NOTES TO CONSOLIDATED FINANCIAL STATEMENTS—(Continued)

 

The First Mortgage Notes and the Additional Notes are obligations of the Issuers, guaranteed by each of the subsidiaries of Wynn Las Vegas, LLC, other than Wynn Completion Guarantor, LLC. Wynn Resorts, Limited does not guarantee the obligations of the Issuers. Subject to an intercreditor agreement and certain exceptions, the First Mortgage Notes and the guarantees thereof are secured by: (1) a first priority pledge of all of the member’s interests owned by Wynn Las Vegas, LLC in its subsidiaries (other than Wynn Completion Guarantor, LLC) and of Wynn Resorts Holdings, LLC's 100% member's interest in Wynn Las Vegas, LLC; (2) first mortgages on all real property constituting Wynn Las Vegas, its golf course and Encore at Wynn Las Vegas; and (3) a first priority security interest in substantially all other existing and future assets of Wynn Las Vegas, LLC and the guarantors, excluding, among other things, an aircraft beneficially owned by World Travel, LLC.
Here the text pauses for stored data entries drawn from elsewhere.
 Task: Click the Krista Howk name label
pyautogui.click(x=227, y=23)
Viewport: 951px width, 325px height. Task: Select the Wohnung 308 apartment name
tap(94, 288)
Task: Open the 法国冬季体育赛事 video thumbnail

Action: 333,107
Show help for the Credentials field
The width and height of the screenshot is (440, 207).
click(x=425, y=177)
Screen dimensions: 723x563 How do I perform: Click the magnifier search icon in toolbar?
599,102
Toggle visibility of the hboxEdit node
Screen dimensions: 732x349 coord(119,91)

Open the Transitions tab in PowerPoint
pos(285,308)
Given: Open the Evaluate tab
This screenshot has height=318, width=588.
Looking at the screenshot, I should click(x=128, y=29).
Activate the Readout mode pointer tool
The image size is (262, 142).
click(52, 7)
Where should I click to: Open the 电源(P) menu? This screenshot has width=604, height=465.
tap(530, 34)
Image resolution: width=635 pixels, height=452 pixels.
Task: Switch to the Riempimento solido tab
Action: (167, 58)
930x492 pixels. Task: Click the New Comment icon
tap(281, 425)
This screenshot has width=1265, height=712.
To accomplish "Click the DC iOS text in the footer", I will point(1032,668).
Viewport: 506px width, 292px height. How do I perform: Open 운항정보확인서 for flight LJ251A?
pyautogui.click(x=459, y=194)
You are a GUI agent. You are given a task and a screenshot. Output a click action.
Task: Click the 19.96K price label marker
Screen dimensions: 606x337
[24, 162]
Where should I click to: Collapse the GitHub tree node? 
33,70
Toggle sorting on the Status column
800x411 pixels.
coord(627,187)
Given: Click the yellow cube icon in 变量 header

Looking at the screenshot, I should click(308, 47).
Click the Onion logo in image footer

The obligations of the Issuers and the guarantors under the First Mortgage Notes and the Additional Notes rank equal to the right of payment with their existing and future senior secured indebtedness, including indebtedness with respect to the Wynn Las Vegas, LLC credit facilities described below, and rank senior in right of payment to all of their existing and future subordinated indebtedness.

The Additional Notes rank pari passu with, and will vote on any matter submitted to note holders with, the previously issued First Mortgage Notes. The Additional Notes are senior secured obligations of the Issuers, are guaranteed by Wynn Las Vegas, LLC’s subsidiaries (subject to some exceptions), and are secured by a first priority lien on substantially all of the existing and future assets of the Issuers and guarantors.

The Additional Notes were registered under the Securities Act of 1933 and in May 2008, the Company completed an exchange of the Additional Notes for registered, publicly traded notes that have substantially identical terms as the Additional Notes.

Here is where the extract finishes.